## Passage provided:
# Southwest Perch!



## cc2010 (Dec 10, 2011)

Where are some good rivers to try for spawning perch in the spring around the southwest part of Michigan? Im from GR and havent caught much more than just bluegills, would like to get into the perch over here like back at the Saginaw Bay!


----------



## Far Beyond Driven (Jan 23, 2006)

Nobody's responded I bet as we really don't have anything like the spring run over on this side. I recall some people taking them from the bridges over the bayous on the Grand when I was a wee lad, but that was some time ago.


----------



## METTLEFISH (Jan 31, 2009)

PERCH!.... what Perch?.........


----------



## fishinggills (Jan 25, 2011)

muskegon lake in the spring


----------



## syonker (May 7, 2004)

Far Beyond Driven said:


> Nobody's responded I bet as we really don't have anything like the spring run over on this side. I recall some people taking them from the bridges over the bayous on the Grand when I was a wee lad, but that was some time ago.


FBD has a great memory.

I've caught ice out/spring perch at the bridge at Petty's Bayou in Spring Lake & from the bridge at Stern's Bayou.

Parking is easy at the Petty's Bayou bridge due to a public launch/parking lot on the south end of the bridge.

Stern's Bayou bridge parking is problematic as both shoulders of the road on either side of the bridge on Green Street are posted no parking for at least a 1/4 mile.

Bring a cart to carry your stuff.


----------



## cc2010 (Dec 10, 2011)

is there public access for muskegon lake? If so, is it worth casting off shore for perch there?


----------



## Bvisser (Feb 5, 2011)

looking for the same thing... Are people catchin perch out on Muskegon lake now, especially with the warm weather?


----------



## fishinggills (Jan 25, 2011)

Fish sunday slow caught 2 fish no keepers


----------



## backroadstravler (Jul 12, 2006)

Kevin, the 30+ guys on the Holland channel would disagree with you this past week. They were taking some real nice perch. It is no secret. The bait shop has been going through a lot of minnows.


----------



## Far Beyond Driven (Jan 23, 2006)

You could have answered the OP's question without taking a personal shot.

That said, fished the channel Friday night, didn't see much going on with the few people fishing, but then I was kind of busy landing kings and browns, and looking at the hotties on the piers. Hotties need to work on their tans.....


----------



## gunnut04 (Apr 23, 2011)

i heard they were catching some perch on rush lake.


----------

## Set of tasks:
1. From the perch fishing thread, pull out the part that opens with the words containing "Kevin, the 30+" and closes with "lot of minnows.".
2. Answer these questions using the perch fishing thread:
(a) Which bridge has easy parking because of a public launch and parking lot?
(b) On what street is the Stern's Bayou bridge?
(c) On which lake did one poster hear that perch were being caught?

## Dataset section:

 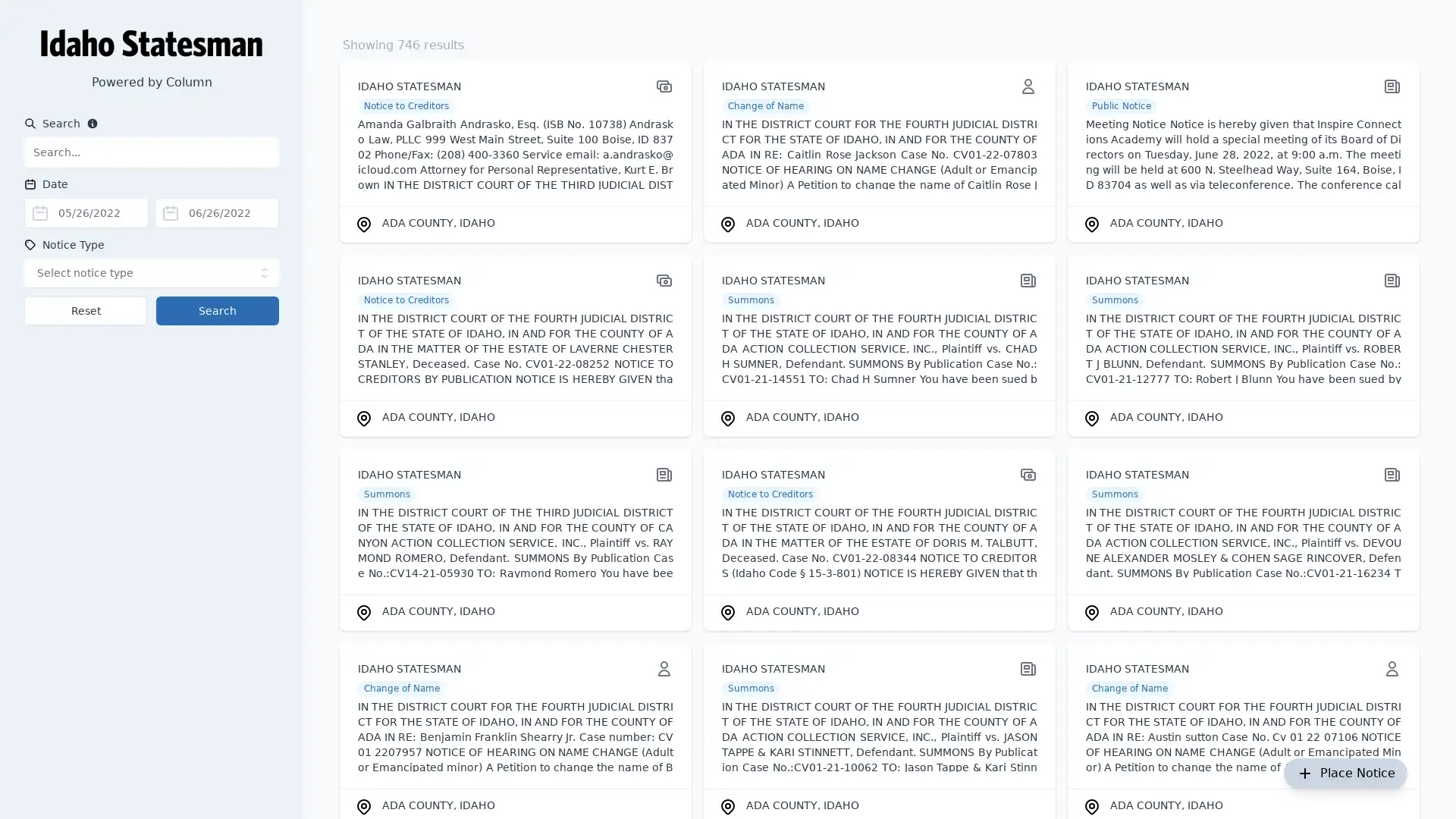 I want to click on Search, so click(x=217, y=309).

## Solutions per task:
1.
Kevin, the 30+ guys on the Holland channel would disagree with you this past week. They were taking some real nice perch. It is no secret. The bait shop has been going through a lot of minnows.

2.
(a) The bridge at Petty's Bayou in Spring Lake.
(b) Green Street.
(c) Rush Lake.